# [The request]
Show each line of the listing below that contains the string "checkbox", treating uppercase and lowercase letters as distinct.

○ ○ ○ ○ ○

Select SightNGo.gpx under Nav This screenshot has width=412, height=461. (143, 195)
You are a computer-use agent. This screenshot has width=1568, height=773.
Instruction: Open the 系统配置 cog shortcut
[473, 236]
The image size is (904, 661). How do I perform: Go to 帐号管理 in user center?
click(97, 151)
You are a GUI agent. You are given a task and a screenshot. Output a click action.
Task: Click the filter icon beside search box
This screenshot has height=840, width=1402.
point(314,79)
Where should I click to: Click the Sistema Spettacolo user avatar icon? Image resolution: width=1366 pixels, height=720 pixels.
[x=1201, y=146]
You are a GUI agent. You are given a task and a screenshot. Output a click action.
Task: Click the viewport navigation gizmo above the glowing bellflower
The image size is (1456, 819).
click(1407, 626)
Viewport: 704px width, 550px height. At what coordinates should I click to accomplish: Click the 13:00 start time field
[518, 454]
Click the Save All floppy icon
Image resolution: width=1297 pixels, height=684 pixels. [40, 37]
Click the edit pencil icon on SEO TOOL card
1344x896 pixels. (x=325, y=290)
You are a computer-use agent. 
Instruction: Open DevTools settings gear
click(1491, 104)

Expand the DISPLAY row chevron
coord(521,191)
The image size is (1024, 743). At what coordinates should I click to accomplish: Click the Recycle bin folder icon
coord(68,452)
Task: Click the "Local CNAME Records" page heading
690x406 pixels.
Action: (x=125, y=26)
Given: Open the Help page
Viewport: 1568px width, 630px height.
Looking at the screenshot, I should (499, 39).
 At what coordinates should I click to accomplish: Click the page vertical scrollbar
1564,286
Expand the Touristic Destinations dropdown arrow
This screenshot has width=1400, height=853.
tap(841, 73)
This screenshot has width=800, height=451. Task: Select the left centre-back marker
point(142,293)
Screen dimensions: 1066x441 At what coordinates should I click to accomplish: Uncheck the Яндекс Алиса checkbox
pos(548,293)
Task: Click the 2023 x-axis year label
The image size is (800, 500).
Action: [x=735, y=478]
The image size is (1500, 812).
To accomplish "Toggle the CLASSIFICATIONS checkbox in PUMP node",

○ ○ ○ ○ ○

# [Task result]
Screen dimensions: 1066x441 At what coordinates should I click to accomplish: Uncheck the Яндекс Алиса checkbox
To accomplish "Toggle the CLASSIFICATIONS checkbox in PUMP node",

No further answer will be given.